• Task material:

═══

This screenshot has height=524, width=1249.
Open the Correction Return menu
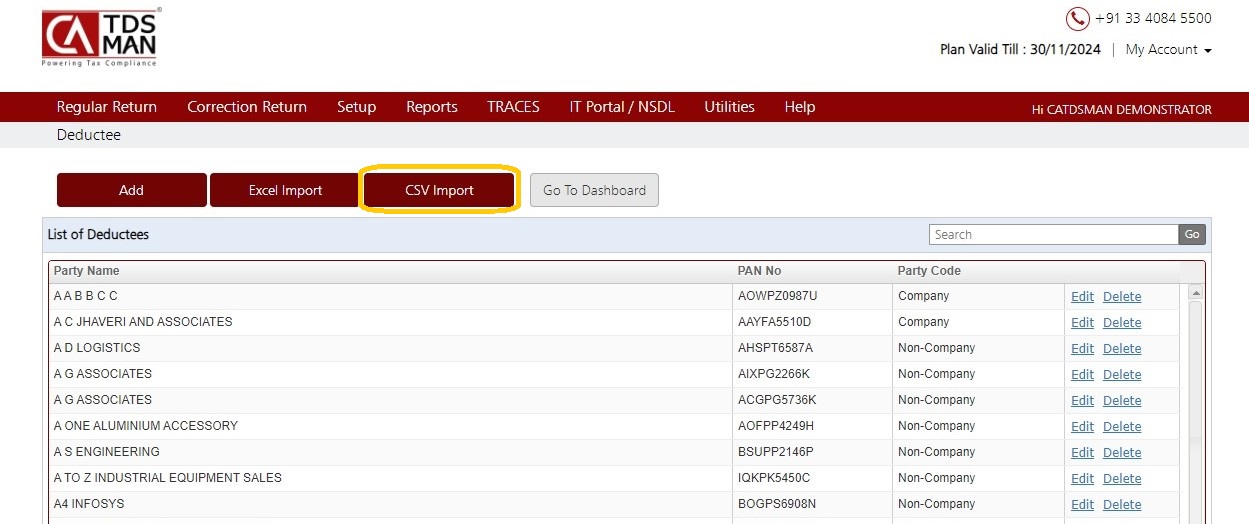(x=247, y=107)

═══

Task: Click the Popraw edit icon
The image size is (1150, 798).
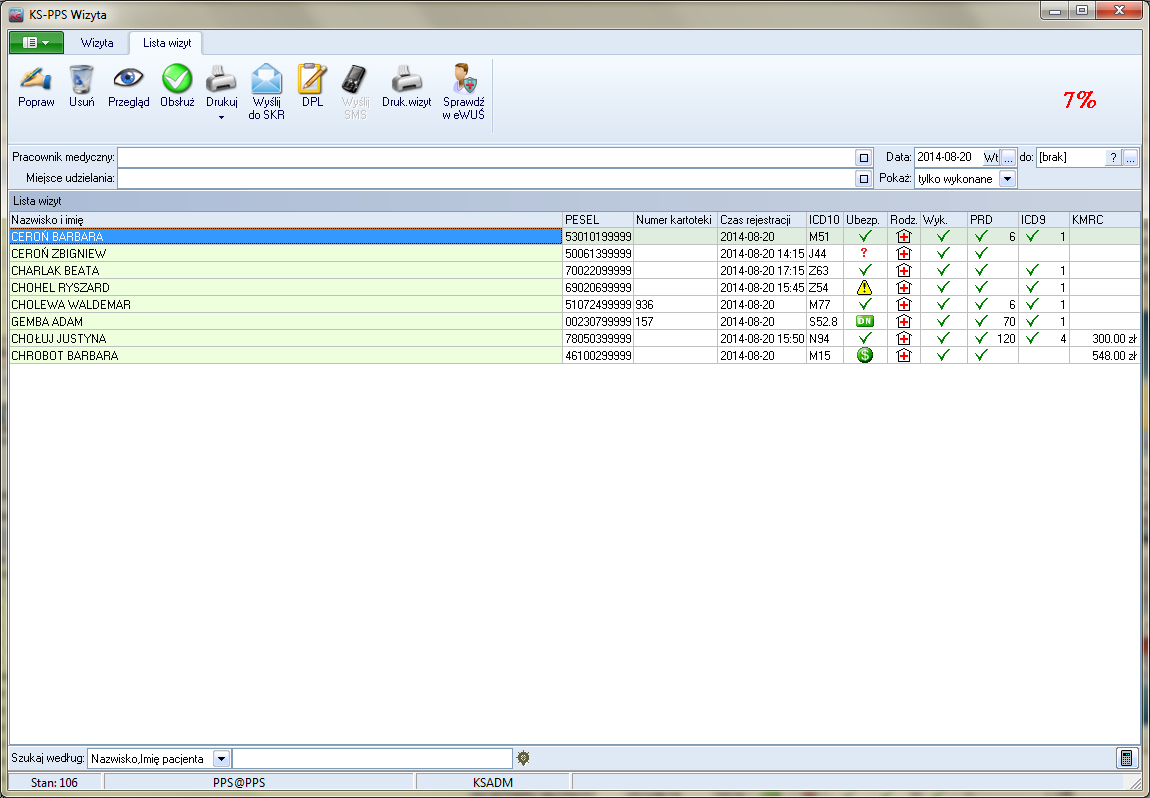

═══

• What needs to be done:
Of all the entries above, repeat only the lines from the line that has "Task: Click the Popraw edit icon" to the line that has "The image size is (1150, 798).", both lines included, exactly.

• Written response:
Task: Click the Popraw edit icon
The image size is (1150, 798).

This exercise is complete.